▶ GIVEN REQUEST
Please put the lines from the one holding "Viewport: 600px width, 537px height." through the last line, inclusive, into a numbered list. Leave out blank lines and the pictures.

** start **

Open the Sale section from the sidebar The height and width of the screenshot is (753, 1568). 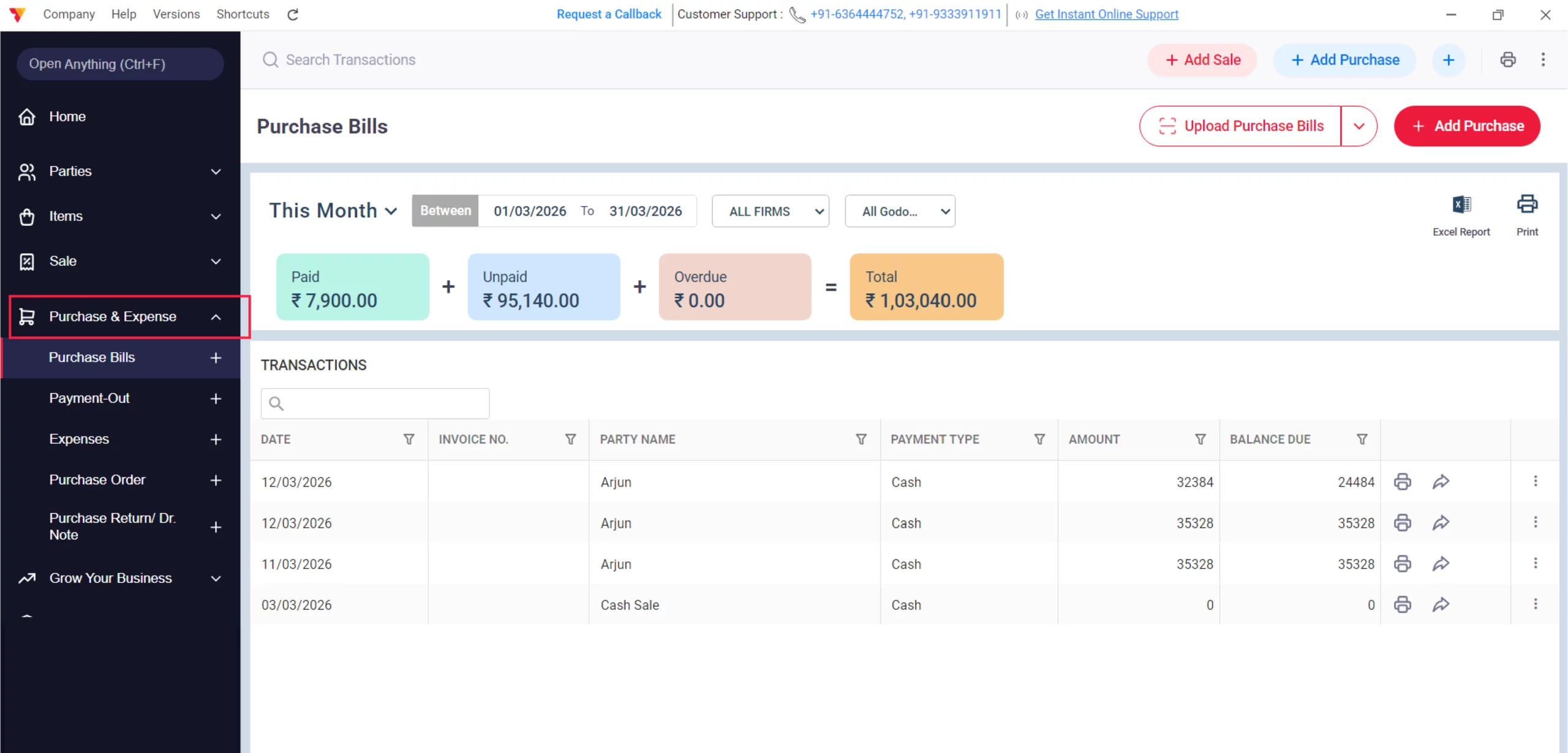click(63, 261)
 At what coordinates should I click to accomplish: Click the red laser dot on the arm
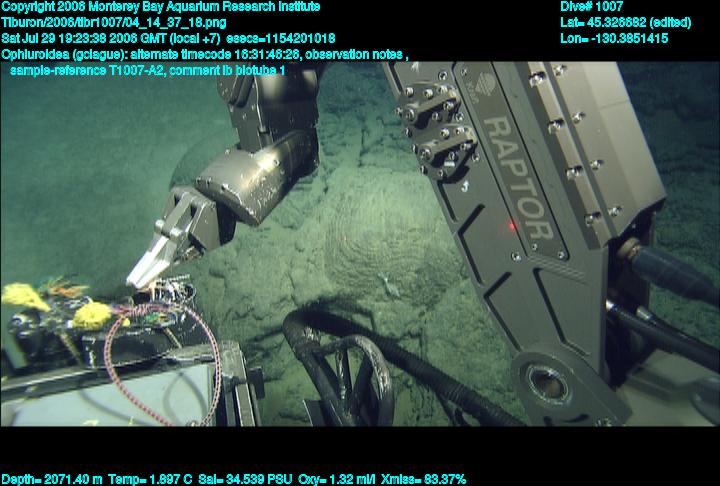tap(512, 226)
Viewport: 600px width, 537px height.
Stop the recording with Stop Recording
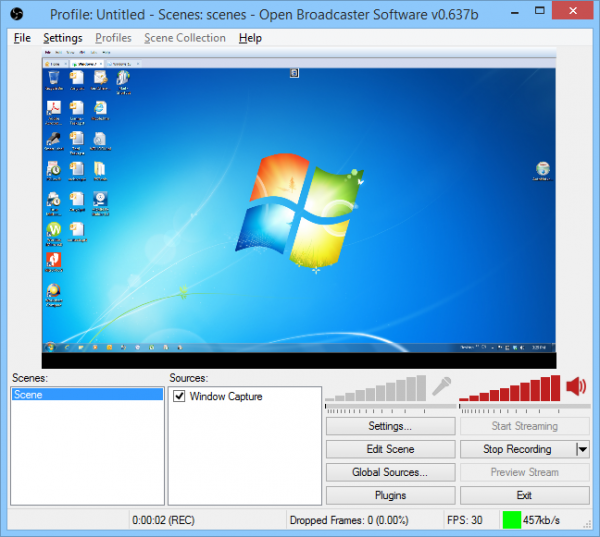coord(517,450)
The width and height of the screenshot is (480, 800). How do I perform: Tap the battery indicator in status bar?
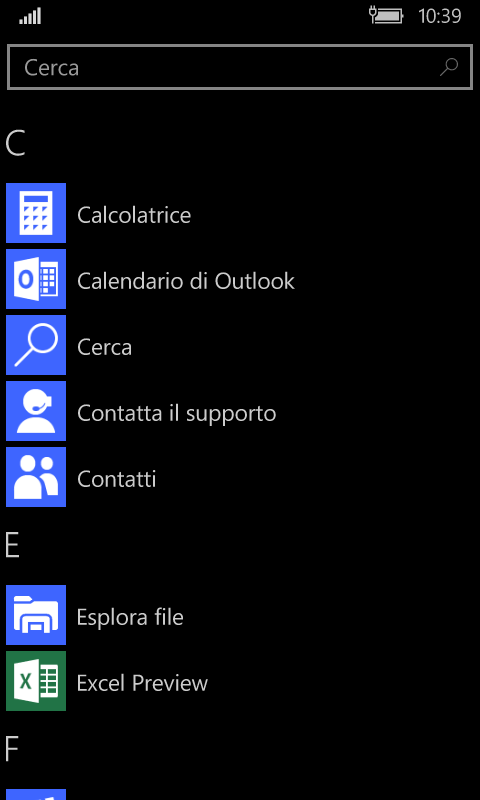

** end **

▶ ANSWER IN FULL
1. Viewport: 600px width, 537px height.
2. Stop the recording with Stop Recording
3. coord(517,450)
4. The width and height of the screenshot is (480, 800). How do I perform: Tap the battery indicator in status bar?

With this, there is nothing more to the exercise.